Since even the show he helped make famous wasn't standing by him, it's no surprise that his customers and business partners weren't,either. 

He's been kicked off the Food Network

It wasn't just The Chew that washed their hands of Batali, but the biggest purveyor of food shows on television — the Food Network. Batali's show Molto Mario had been a massive hit for the channel and aired during the late 1990s and early 2000s. Fans of the show were about to get new episodes too… then the ugly news broke. In November of 2017, it was announced that Molto Mario was coming back for a special six-episode run. "What could be better than starting a new year with new episodes of an all-time classic like Molto Mario," a representative for the show said at the time.

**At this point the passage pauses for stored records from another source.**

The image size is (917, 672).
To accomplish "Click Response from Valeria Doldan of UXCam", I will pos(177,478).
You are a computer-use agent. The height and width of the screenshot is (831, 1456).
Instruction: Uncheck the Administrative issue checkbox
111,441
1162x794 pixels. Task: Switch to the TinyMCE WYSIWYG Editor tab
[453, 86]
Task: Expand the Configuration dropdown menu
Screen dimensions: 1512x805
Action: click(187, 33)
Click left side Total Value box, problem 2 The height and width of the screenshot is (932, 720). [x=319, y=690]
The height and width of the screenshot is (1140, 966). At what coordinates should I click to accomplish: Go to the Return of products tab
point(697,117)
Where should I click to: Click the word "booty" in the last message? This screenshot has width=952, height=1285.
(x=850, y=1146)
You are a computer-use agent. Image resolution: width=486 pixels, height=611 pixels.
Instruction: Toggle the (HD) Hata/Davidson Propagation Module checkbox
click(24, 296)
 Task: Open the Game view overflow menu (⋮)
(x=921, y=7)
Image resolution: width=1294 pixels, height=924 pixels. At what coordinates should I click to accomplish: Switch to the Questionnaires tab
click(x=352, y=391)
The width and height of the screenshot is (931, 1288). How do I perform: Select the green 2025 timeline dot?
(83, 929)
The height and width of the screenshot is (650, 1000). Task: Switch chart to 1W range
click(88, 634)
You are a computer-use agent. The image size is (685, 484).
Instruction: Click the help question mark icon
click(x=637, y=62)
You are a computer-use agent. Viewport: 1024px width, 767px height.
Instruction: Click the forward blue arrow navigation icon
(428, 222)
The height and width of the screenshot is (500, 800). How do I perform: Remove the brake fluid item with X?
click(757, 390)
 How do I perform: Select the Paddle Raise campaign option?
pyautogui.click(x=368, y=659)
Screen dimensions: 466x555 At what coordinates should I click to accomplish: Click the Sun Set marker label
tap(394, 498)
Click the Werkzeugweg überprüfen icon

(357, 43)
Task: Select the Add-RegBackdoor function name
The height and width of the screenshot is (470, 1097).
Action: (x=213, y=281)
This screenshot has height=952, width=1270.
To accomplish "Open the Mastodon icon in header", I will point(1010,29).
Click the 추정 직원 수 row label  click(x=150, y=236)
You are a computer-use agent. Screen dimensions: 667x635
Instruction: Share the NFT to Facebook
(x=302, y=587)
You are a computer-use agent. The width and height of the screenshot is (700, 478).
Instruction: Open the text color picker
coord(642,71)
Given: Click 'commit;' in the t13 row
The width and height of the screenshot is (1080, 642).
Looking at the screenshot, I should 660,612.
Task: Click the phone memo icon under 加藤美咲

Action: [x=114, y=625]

Then the Batali bombshell dropped and the Food Network didn't want to touch the chef with a 10-foot pole. The network immediately halted any plans of working with the chef and the new episodes (which had already been filmed) have yet to see the light of day. "Food Network takes matters like this very seriously and we are putting relaunch plans for Molto Mario on hold," a representative said.

He's still figuring out his future

So what's the future look like for Mario Batali now that he's without any restaurants or TV shows? Friends of the celebrity chef have said that he's been "floating ideas, pondering timelines" when it comes to how or when he might attempt a return. Besides taking introspective time to examine how he found himself in such a predicament, Batali is reportedly looking at the possibility of some sort of project where he's not "the lead singer," said one colleague.

One of those ideas could be creating a new company with a female executive taking the lead. The New York Times reported he discussed the topic with the former president of Dolce & Gabbana,  Federica Marchionni. Some peers in the industry have suggested he get out of the restaurant business altogether. "Leave the field and let us do the work needed to build something better," said former Bon Appétit and NYT editor Christine Muhlke.

A return for somebody of Batali's stature certainly isn't out of the question. Celebrity food personality Paula Deen eventually returned with a television show after some time out of the spotlight following her 2013 scandal. There's a lot money attached to Batali's name — though maybe not as much as there used to be — the only question is how will he choose to use it?